Case by case, step by step

Let’s take it by case. What do we need to do in schools? “Apply key aspects of how to incorporate lunchtime into school hours and arrange extracurricular activities so they also end earlier.” And at work? “Guarantee the flexibility of working hours and timetable blocks. We are the most rigid country in terms of schedules, and we are obsessed with attendance so that telecommuting is not encouraged.” Public services? “We also need more flexibility and more work on objectives, more compact hours, and the promotion of online administrative procedures.”

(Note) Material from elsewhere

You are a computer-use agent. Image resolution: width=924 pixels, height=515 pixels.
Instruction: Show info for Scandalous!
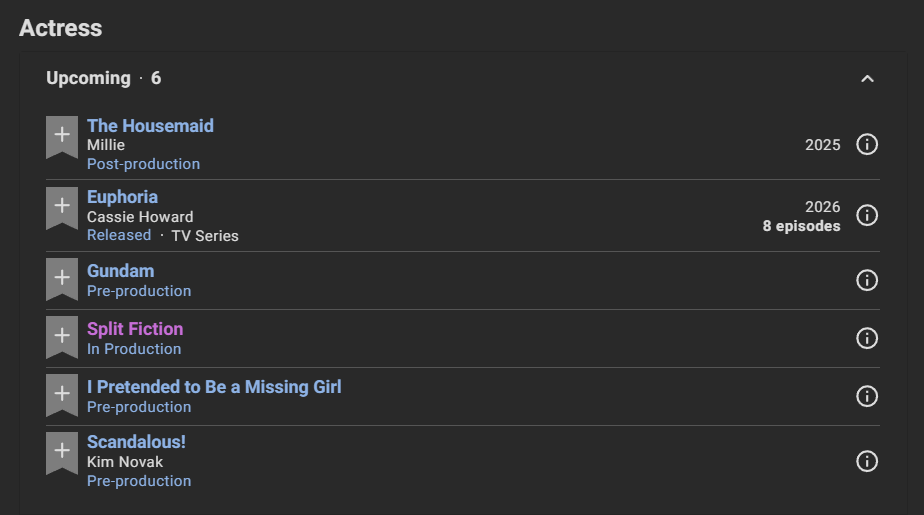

“We also have to adapt the hours of commerce and consumption, and raise awareness of our own responsibility, with a more human approach, remembering that behind the cash register there is also a person who wants to be able to enjoy their family and not collapse at 10 o’clock all-year round,” he says, noting that “shopping habits are not immovable and can be adapted with creative formulas, such as setting a few days a week for longer shopping hours.“ I have more questions: are we as humans and creatures of habit willing to adapt to rules that require us to make an effort? I remind him that a siesta or a long lunch in this country are accepted behaviours. He smiles. “There must be a will and, above all, results that prove that our life will be better,” says Mohedano, who reminds us again that we are a rare case in this world. “Seven billion people in the world work to one schedule and we have another, this is incongruous and harms us,” he says. However, Mohedano warns that the proposed transformations will have to be given the necessary time to carry out, and they must be explained to prevent people from thinking that the new model has been imposed, rather than being a committed approach to solving a problem that will make our lives better.

interview

Goodbye to daylight saving?

Daylight Savings Time (DST) was invented in 1895 by the British-born New Zealand entomologist George Vernon Hudson, who thought the idea would give him more time for bug-collecting as well as help rural postmen to get through their shifts in daylight. The idea was scoffed at but in 1916, Austria and Germany adopted the practice to maximise industrial production and reduce energy costs, and it has been with us ever since. Now, an EU survey of four million people suggests that 80% would prefer to see an end to it.